**TEXT EXCERPT:**

..............................

In a press release, the company said it is “accelerating the formation of an integrated n-type industrial layout”.
The inauguration of a wafer production facility in Vietnam is a notable development for Trina Solar, which last week was found to be circumventing the anti-dumping/countervailing duty (AD/CVD) tariffs by the US Department of Commerce.
Commerce’s findings said that Trina – along with four other named and numerous unnamed companies – had been shipping some of its products through its facilities in Thailand and Vietnam for “minor processing” before exporting to the US, and in doing so were circumventing the payment of AD/CVD import tariffs.
Wafers are the cut-off point for the AD/CVD tariffs, and a wafer production facility in Vietnam could make Trina’s shipments to the US more straightforward. As per the rules, cells and modules imported to the US from Southeast Asian countries must prove that they are not made using a Chinese wafer or cell.

..............................

**SUPPLIED DATA:**

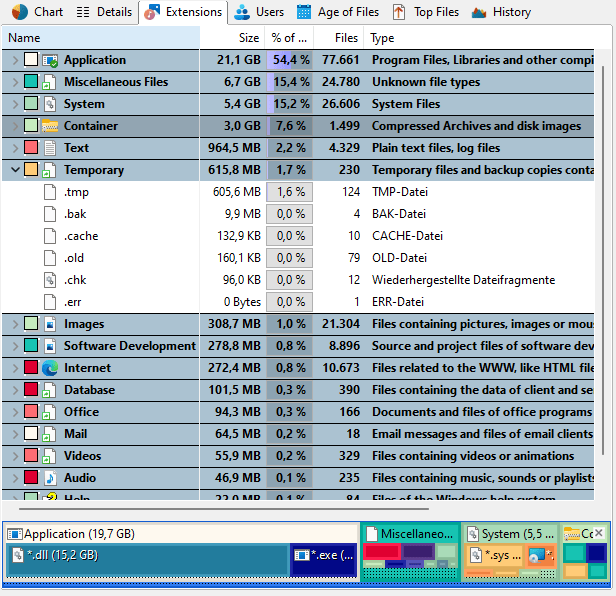The image size is (616, 596).
Task: Click the .chk file type icon
Action: 50,280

..............................

**EXERCISE DESCRIPTION:**
Decide whether each statement below agrees with the Trina Solar passage. Answer yes or no for each and quote the words of the passage that decide it. (a) The US Department of Commerce found Trina to be the only company circumventing the AD/CVD tariffs. (b) Wafers mark the cut-off point for the AD/CVD tariffs. (c) The newly inaugurated wafer production facility is located in Thailand.

**FINAL ANSWER:**
(a) No: "along with four other named and numerous unnamed companies"
(b) Yes: "Wafers are the cut-off point for the AD/CVD tariffs"
(c) No: "The inauguration of a wafer production facility in Vietnam"